Dans la matinée, le cadavre de Saul fut facilement Identifié et, quand le sénateur envoya chercher l'affranchi pour faire des déclarations, il fut surpris par cette nouvelle, se demandant quelles pouvaient être les raisons de ce décès inattendu et étrange. Abasourdi par l'engrenage des mécanismes de la justice divine, il demanda à sa propre conscience si Saul ne serait pas de ces criminels immédiatement jugés par la loi des compensations sur le chemin infini des destinées.

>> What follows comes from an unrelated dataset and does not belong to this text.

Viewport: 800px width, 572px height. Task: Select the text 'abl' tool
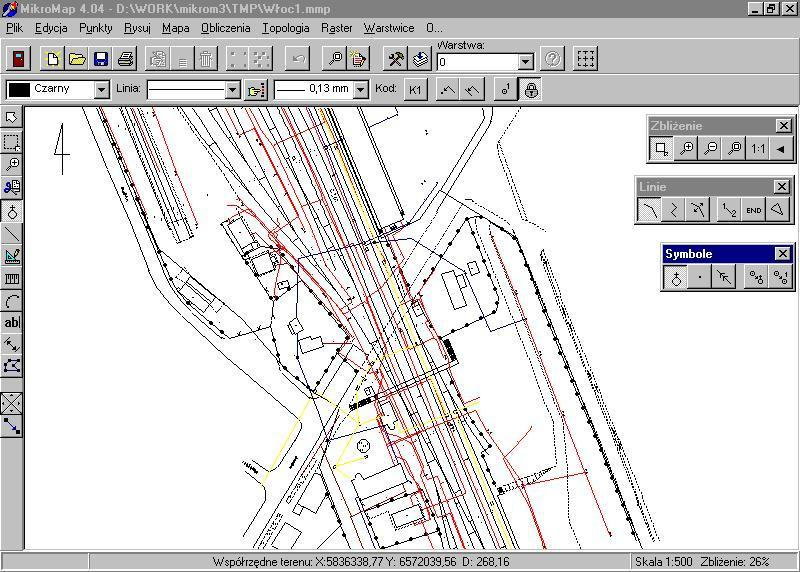click(x=12, y=323)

Son cœur, plus que jamais incliné à l'examen des profondes questions philosophiques, se perdait dans un abîme de conjectures et se rappela la recommandation de l'esprit de Flaminius et les leçons élevées d'Anne, calquées sur l'Évangile : il cherchait avec la meilleure bonne volonté du monde à résoudre le problème du pardon et de la pitié. Désireux de satisfaire sa propre conscience dans les activités quotidiennes, il contraria ses traditions et ses habitudes face à cet événement, et se dirigea à la résidence du bourreau de ses fils pour prendre toutes les mesures pour que la décence et le respect ne lui fassent pas défaut lors des cérémonies funèbres. Quelques esclaves et serviteurs de confiance furent habilités à résoudre tous les problèmes concernant les affaires laissées par le défunt, et en participant aux obsèques, Publius Lentulus se sentit satisfait de vaincre son aversion personnelle, rendant hommage en même temps à la mémoire de Flaminius.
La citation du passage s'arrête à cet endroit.